Halbert came to UW–Madison in 2017 after receiving his undergraduate degree in meteorology from the University of Oklahoma in Norman, Oklahoma.

He plans to complete his Ph.D. in 2023 and has since accepted a position with the NOAA Cooperative Institute for Severe and High-Impact Weather Research and Operations (CIWRO), also in Norman, to continue his research investigating severe weather and the formation of tornadoes or tornadogenesis. The position is a research-to-operations job working closely with the NOAA/National Weather Service Storm Prediction Center. Halbert says he will be developing new forecast tools and techniques related to severe weather and tornadoes and working with the annual NOAA Hazardous Weather Testbed to evaluate those tools in an operational setting.

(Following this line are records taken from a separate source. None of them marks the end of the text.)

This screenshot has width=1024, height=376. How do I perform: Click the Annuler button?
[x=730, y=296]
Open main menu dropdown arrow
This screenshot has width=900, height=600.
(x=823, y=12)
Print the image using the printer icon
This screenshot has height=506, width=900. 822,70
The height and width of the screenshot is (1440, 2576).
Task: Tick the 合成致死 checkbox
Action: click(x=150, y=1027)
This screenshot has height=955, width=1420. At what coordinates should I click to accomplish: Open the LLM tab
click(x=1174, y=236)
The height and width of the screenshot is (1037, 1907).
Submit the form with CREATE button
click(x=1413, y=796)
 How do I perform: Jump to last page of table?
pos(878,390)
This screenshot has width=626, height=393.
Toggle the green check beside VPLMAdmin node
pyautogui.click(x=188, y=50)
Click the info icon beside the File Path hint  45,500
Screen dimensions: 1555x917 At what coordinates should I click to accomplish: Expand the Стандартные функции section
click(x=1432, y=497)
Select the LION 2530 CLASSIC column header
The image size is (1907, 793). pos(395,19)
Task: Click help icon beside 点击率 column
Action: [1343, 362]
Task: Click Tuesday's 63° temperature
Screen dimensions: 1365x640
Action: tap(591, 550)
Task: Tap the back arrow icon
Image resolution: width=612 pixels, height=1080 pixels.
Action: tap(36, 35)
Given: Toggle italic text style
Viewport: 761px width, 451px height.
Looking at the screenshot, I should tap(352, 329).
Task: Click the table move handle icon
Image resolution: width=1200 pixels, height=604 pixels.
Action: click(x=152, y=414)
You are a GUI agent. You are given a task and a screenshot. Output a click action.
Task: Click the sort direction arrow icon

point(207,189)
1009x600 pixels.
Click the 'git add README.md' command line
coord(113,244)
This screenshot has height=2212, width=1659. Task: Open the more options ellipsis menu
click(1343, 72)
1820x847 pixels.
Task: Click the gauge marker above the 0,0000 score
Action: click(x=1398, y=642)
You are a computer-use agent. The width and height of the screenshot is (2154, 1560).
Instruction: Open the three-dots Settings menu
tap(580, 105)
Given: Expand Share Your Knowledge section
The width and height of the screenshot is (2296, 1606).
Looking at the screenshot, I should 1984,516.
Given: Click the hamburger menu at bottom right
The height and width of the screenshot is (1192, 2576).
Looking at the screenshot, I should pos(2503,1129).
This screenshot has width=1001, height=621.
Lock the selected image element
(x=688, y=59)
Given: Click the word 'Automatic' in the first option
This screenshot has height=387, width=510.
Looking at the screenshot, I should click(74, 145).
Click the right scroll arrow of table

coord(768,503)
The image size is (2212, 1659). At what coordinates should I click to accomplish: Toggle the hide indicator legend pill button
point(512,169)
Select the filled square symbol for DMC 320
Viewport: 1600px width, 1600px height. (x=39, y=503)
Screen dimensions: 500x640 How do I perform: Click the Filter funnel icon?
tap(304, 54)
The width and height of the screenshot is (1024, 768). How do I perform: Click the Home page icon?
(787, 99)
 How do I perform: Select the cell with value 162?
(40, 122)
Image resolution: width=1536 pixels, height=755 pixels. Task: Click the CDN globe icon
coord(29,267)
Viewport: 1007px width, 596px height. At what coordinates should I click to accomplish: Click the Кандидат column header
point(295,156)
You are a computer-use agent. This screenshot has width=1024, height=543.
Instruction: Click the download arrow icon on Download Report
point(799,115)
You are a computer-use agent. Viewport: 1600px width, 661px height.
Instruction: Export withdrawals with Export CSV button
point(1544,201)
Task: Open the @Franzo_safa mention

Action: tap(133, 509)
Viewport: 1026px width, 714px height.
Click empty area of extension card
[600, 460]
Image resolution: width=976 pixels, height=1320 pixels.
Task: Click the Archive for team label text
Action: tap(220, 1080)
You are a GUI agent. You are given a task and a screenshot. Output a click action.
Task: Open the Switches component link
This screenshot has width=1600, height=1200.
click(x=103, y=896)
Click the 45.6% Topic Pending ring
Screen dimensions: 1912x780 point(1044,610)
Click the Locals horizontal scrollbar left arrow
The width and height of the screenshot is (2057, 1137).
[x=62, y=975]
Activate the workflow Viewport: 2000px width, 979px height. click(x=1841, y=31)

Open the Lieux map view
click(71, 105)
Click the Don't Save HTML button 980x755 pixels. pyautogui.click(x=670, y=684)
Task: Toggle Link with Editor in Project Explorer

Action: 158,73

“I am using the expertise I’ve gained from my grad work with UW,” says Halbert. “Specifically working with super computers and modeling to create new forecasting tools with real world impacts.”

A supercell simulation begins with what is known as a ‘sounding’ or physical measurements of atmospheric conditions like temperature, humidity, air pressure, wind speed and direction. The measurements are sometimes derived from actual events like those that spawned deadly tornadoes in 2013 and 2021. 

Kelton Halbert has accepted a position with the NOAA Cooperative Institute for Severe and High-Impact Weather Research and Operations (CIWRO), in Norman, OK to continue his research investigating severe weather and the formation of tornadoes or tornadogenesis Credit: Kelton Halbert

With these values uploaded, a powerful supercomputer at the Texas Advanced Computer Center at the University of Texas at Austin plays out the scenarios of turbulent air resulting from these conditions that are the seeds of severe weather. Each simulation takes anywhere from six hours to three days to run, with no guarantee of a tornado forming. Halbert says the randomness of the simulations mirror reality where conditions may or may not be conducive to forming tornadoes.

“It goes right back to principles of the chaos theory by Lorenz, where small perturbations in an initial state can expand in a lot of different directions,” says Halbert.

The simulations allow Halbert to rewind the storm scenes and investigate frame-by-frame the dynamics at play. Previous tornado research by UW–Madison Cooperative Institute for Meteorological Satellite Studies scientist Dr. Leigh Orf has revealed key structures such as inlet flows of cold air that are essential for starting and sustaining a tornado on its path.

Halbert plans to continue his research into severe weather while working with forecasters at the Storm Prediction Center to develop and improve tools and techniques, ultimately to improve weather forecasts and provide people more advanced warning time.